Exercise set »
1 – Reproduce the part of the article on Alabama's ban on gender-affirming care for minors that opens with the words containing "On August 21, a" and closes with "to the state.".
2 – Answer these questions using the article on Alabama's ban on gender-affirming care for minors:
(a) Which federal district judge first enjoined the law?
(b) What is the name of the act that Attorney General Steve Marshall cites in his statement?
(c) When and where is the full trial on the ban's constitutionality planned to take place?
3 – List every date in the article on Alabama's ban on gender-affirming care for minors that names a calendar month.

Source passage »
□ □ □ □
Getting your Trinity Audio player ready...
|
The 11th Circuit Court of Appeals on Thursday decided the state’s law banning gender-affirming for minors can remain in effect as the trial proceeds.
Federal District Judge Liles C. Burke initially enjoined the law from remaining in effect, finding the likelihood that plaintiffs could suffer damage if the medical treatments are withheld.
“The physical and psychological safety of our children can now be better protected from these untested and life-altering chemical and surgical procedures through the implementation of the Alabama Vulnerable Child Compassion and Protection Act,” Attorney General Steve Marshall said in a statement Thursday. “This is a significant victory for our country, for children, and for common sense.”
Although the law does make it unlawful to provide gender-transitioning surgeries on minors, experts have testified that no such procedures take place in the state and no evidence has been brought forward of that happening.
Instead the bulk of the lawsuit has focused on puberty blockers and cross-sex hormones. Marshall also referred to the bill preventing the “sterilization” of minors—cross-sex hormones would have that effect, but experts testified that puberty blockers are usually reversible.
“Alabama’s transgender healthcare ban will harm thousands of transgender adolescents across the state and will put parents in the excruciating position of not being able to get the medical care their children need to thrive,” said lawyers representing parents of transgender adolescents who are challenging the ban. “The district court issued its preliminary order blocking the ban after hearing days of testimony from parents, doctors, and medical experts about the devastating impact of this ban and the lack of any medical justification for it. Today’s ruling will hurt parents and children in the state. We will continue to challenge this unlawful ban and to support parents and their kids in pushing back against the dangerous reality of being denied access to necessary, best practice medical care.”
On August 21, a three-judge panel of the 11th Circuit reversed the district court’s May, 2022 decision preventing the ban from taking effect. In a request for rehearing filed in September 2023, the plaintiffs argued the full court should review the panel decision because it conflicts with Supreme Court and 11th Circuit precedent dictating that all laws discriminating based on sex should be subjected to heightened scrutiny under the Equal Protection Clause, and because the ban violates parents’ longstanding right to make medical decisions for their children, rather than cede that power to the state.
That request for rehearing en banc is still pending. A full trial on the constitutionality of the ban is planned to take place in federal district court in August 2024.
□ □ □ □
Recorded information »
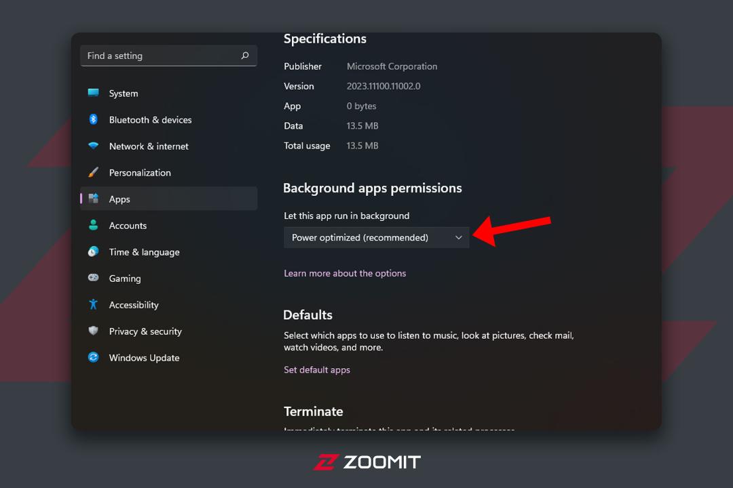Click the search magnifier icon
The width and height of the screenshot is (733, 488).
tap(245, 56)

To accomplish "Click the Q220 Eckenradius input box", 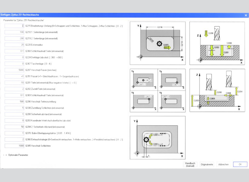I will (15, 45).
□ □ □ □
Activity answers »
1 –
On August 21, a three-judge panel of the 11th Circuit reversed the district court’s May, 2022 decision preventing the ban from taking effect. In a request for rehearing filed in September 2023, the plaintiffs argued the full court should review the panel decision because it conflicts with Supreme Court and 11th Circuit precedent dictating that all laws discriminating based on sex should be subjected to heightened scrutiny under the Equal Protection Clause, and because the ban violates parents’ longstanding right to make medical decisions for their children, rather than cede that power to the state.

2 –
(a) Liles C. Burke
(b) The Alabama Vulnerable Child Compassion and Protection Act
(c) In August 2024, in federal district court

3 –
August 21
May, 2022
September 2023
August 2024